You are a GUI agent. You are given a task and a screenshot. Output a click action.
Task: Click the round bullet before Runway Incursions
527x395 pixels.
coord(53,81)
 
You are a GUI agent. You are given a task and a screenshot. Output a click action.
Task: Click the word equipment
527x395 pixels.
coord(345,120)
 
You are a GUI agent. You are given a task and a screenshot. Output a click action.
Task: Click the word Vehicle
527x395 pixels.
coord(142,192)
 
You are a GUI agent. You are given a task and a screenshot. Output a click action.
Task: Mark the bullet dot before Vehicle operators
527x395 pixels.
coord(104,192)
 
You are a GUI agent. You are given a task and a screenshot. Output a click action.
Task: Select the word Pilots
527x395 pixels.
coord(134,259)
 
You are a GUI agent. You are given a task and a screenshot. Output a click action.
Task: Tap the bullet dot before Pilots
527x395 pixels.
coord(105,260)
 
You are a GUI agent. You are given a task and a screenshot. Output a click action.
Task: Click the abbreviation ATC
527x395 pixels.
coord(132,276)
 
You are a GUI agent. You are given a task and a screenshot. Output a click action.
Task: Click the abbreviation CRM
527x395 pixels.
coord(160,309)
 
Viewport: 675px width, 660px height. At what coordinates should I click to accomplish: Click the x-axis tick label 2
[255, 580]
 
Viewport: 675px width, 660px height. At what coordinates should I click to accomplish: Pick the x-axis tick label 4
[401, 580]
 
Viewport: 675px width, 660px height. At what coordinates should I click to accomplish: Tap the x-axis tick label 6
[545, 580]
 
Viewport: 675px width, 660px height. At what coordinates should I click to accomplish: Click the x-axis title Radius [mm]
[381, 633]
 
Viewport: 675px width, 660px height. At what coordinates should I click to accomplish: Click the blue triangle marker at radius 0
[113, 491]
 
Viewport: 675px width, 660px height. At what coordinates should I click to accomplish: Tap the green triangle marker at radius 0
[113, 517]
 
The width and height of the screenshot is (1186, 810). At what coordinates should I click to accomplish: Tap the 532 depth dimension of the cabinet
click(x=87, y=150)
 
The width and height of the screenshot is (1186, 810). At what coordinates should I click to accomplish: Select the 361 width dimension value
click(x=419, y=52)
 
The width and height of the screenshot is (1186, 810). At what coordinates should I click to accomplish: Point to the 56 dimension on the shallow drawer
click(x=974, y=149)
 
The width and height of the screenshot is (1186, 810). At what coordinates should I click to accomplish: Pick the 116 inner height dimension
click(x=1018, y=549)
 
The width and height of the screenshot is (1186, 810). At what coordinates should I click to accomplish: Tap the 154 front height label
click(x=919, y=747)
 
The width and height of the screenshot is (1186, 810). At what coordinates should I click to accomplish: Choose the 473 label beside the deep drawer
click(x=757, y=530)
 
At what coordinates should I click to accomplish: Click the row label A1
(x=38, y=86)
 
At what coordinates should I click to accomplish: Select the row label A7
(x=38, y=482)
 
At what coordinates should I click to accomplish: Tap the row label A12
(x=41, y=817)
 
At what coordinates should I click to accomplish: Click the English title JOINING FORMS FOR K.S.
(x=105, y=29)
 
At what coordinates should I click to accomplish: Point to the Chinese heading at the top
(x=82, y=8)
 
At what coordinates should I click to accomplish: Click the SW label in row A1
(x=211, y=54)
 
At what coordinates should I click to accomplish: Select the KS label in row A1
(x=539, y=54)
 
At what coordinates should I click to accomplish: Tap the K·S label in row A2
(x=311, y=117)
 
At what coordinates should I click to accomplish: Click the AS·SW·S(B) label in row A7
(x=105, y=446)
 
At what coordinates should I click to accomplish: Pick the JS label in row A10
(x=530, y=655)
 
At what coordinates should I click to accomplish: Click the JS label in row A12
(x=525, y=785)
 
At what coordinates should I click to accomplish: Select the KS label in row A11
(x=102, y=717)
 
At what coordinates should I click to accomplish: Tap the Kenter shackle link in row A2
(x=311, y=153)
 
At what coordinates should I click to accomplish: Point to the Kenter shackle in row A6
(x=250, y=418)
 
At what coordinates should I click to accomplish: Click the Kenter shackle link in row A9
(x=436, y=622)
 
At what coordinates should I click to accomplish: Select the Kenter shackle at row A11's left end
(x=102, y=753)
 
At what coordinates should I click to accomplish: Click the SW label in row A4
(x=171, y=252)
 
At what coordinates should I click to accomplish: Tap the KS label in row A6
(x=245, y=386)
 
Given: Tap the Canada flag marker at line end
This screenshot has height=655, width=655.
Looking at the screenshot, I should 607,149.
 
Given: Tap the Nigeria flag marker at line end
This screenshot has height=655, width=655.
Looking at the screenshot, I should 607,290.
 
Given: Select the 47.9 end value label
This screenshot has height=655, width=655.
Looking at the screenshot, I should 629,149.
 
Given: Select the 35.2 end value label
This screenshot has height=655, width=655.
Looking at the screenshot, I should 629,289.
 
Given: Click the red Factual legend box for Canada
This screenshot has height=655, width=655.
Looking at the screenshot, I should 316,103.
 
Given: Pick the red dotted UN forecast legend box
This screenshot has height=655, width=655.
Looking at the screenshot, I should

.....

[Task objective]
Copy out the records between the line holding "FORMS FOR K.S." and the line holding "(x=102, y=753)", inclusive, requests and all. In the answers, multiply every coordinate by 2.3 and round it to a whole number, with halves rounding up.

[Task answer]
At what coordinates should I click to accomplish: Click the English title JOINING FORMS FOR K.S.
(x=242, y=67)
 
At what coordinates should I click to accomplish: Point to the Chinese heading at the top
(x=189, y=18)
 
At what coordinates should I click to accomplish: Click the SW label in row A1
(x=485, y=124)
 
At what coordinates should I click to accomplish: Select the KS label in row A1
(x=1240, y=124)
 
At what coordinates should I click to accomplish: Tap the K·S label in row A2
(x=715, y=269)
 
At what coordinates should I click to accomplish: Click the AS·SW·S(B) label in row A7
(x=242, y=1026)
 
At what coordinates should I click to accomplish: Pick the JS label in row A10
(x=1219, y=1507)
 
At what coordinates should I click to accomplish: Click the JS label in row A12
(x=1208, y=1806)
 
At what coordinates should I click to accomplish: Select the KS label in row A11
(x=235, y=1649)
 
At what coordinates should I click to accomplish: Tap the Kenter shackle link in row A2
(x=715, y=352)
 
At what coordinates should I click to accomplish: Point to the Kenter shackle in row A6
(x=575, y=961)
 
At what coordinates should I click to accomplish: Click the Kenter shackle link in row A9
(x=1003, y=1431)
 
At what coordinates should I click to accomplish: Select the Kenter shackle at row A11's left end
(x=235, y=1732)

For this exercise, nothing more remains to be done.